> _Document text_
━━━
The language and subsequently, the application of the test is precisely where Boyd, and the cases that have followed Boyd have gone astray by creating a pleading problem for the moving party.  The test shifts the presumption of proving the spoliation claim in favor of the offending party because the non-offending party must establish the existence of a duty, which is consistent with pleading standard of a negligence claim.  The moving party must prove that a duty existed and that the non-moving party breached the duty.  The test becomes increasingly problematic because of the foreseeability prong, as it conflicts with the first prong of the test.  The Court in Boyd stated, “a defendant owes a duty of due care to preserve evidence if a reasonable person in the defendant’s position should have foreseen that the evidence was material to a potential civil action.” Boyd at 196.3  The Court’s opinion travels in two different directions; on one hand, they require that the non-offending party plead that a duty exists by shifting the presumption on the non-offending party to demonstrate that but for the destruction or loss of the necessary evidence that the non-offending party would have prevailed in the underlying action.  However, on the other hand, the Court is saying that foreseeability of a civil action is sufficient to establish the duty on the parties to preserve evidence; which would lead one to believe that in satisfying the foreseeability prong that the existence of duty (first prong) would be established by default.   

In Boyd, the Defendant was on notice as to the importance of the evidence, as the basis of the Plaintiff’s claim for his injury was the alleged defect of the product.  Defendant retrieved the product from Plaintiff and indicated that it would be returned after it was tested and inspected; however, while in the possession of the Defendant it disappeared and was never tested.  Pursuant to the Court’s language, it was foreseeable that the evidence was necessary for trial (being the basis of the Plaintiff’s claim) and such foreseeability gave rise to a duty on behalf of the Defendant to preserve such evidence.  To ensure that relevant evidence is not destroyed or discarded during the pendency of a lawsuit, a party, of course, must determine what evidence is relevant.  Lewy v. Remington Arms Co. 836 F.2d 1104 (8th Cir. 1988).  The potential relevance of evidence can be ascertained from the complaint, discovery requests, or a court order. Id. If no lawsuit has been filed, a potential defendant may be put on notice by a demand letter from counsel for plaintiff, or it may have notice through a pattern of complaints received in the past regarding the particular product. Id. 

The foreseeability test is satisfied through multiple sources, as the court notes in Lewy.  The Court stresses foreseeability as a requisite element of the two part test; acknowledges that it was foreseeable that the evidence was material to the Plaintiff’s case but then concluded that the loss of the evidence by the Defendant did not deprive him of his suit against the manufacturer.  The premises of the argument do not result in the conclusion.   As the law currently stands, it is evident as to why spoliation claims are unable to gain any traction in the trial courts, the underlying presumption, as well as the evidentiary foundations make it impossible for the non-offending party to overcome the burdens that Boyd places on them.
━━━
> _Available data_
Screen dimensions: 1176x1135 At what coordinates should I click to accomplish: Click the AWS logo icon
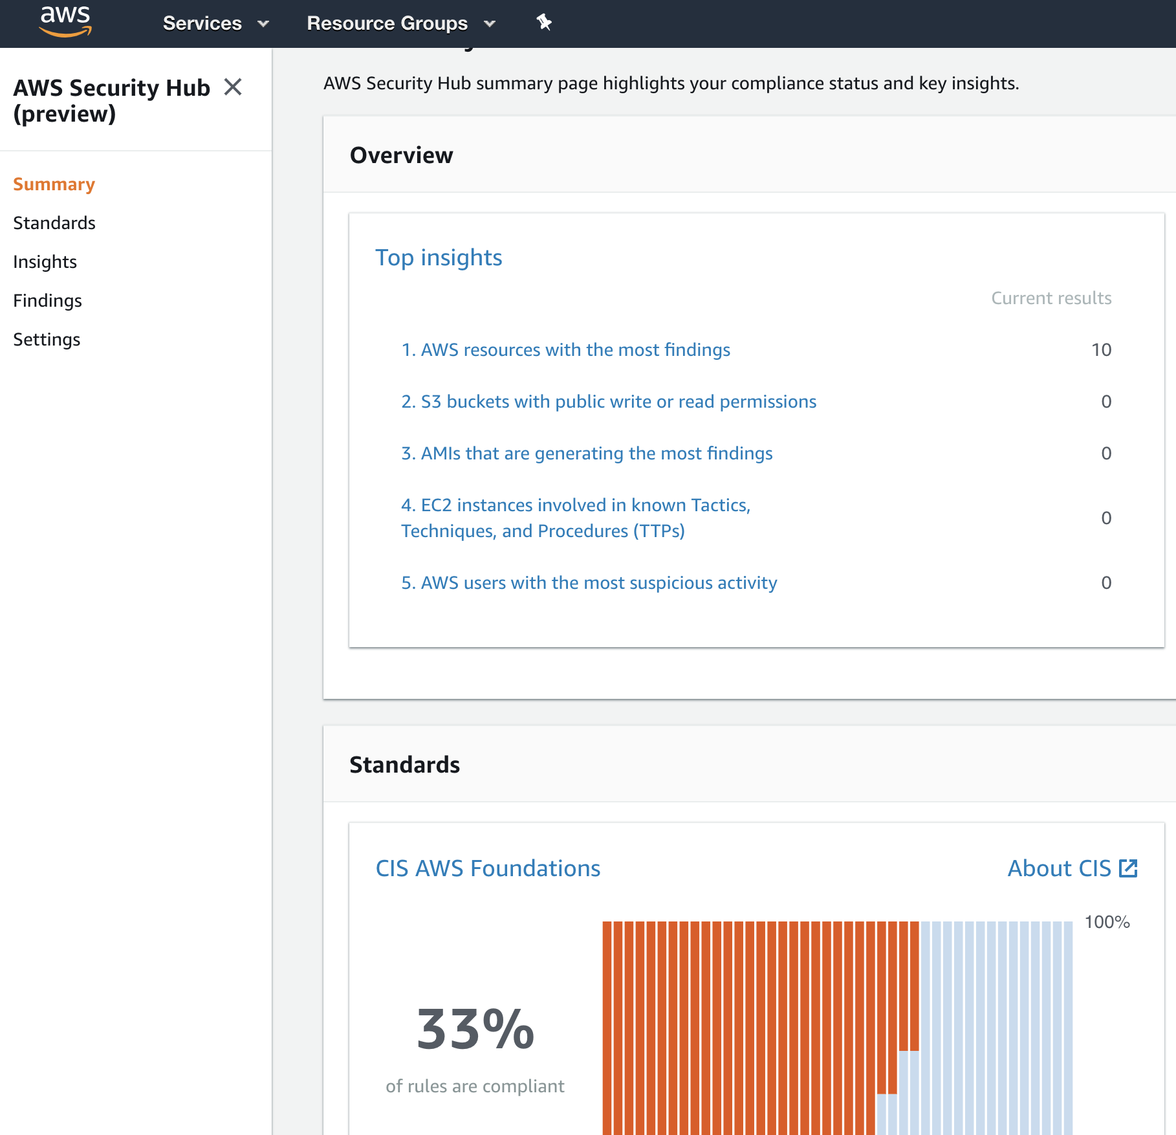coord(65,22)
━━━
> _Objectives_
• A. In the text on spoliation claims, what three sources does it say can reveal the potential relevance of evidence?
• B. Translate this sentence from the text on spoliation claims into Spanish: "The moving party must prove that a duty existed and that the non-moving party breached the duty."

> _Results by task_
• A.
The complaint
Discovery requests
A court order

• B. La parte promovente debe probar que existía un deber y que la parte no promovente incumplió ese deber.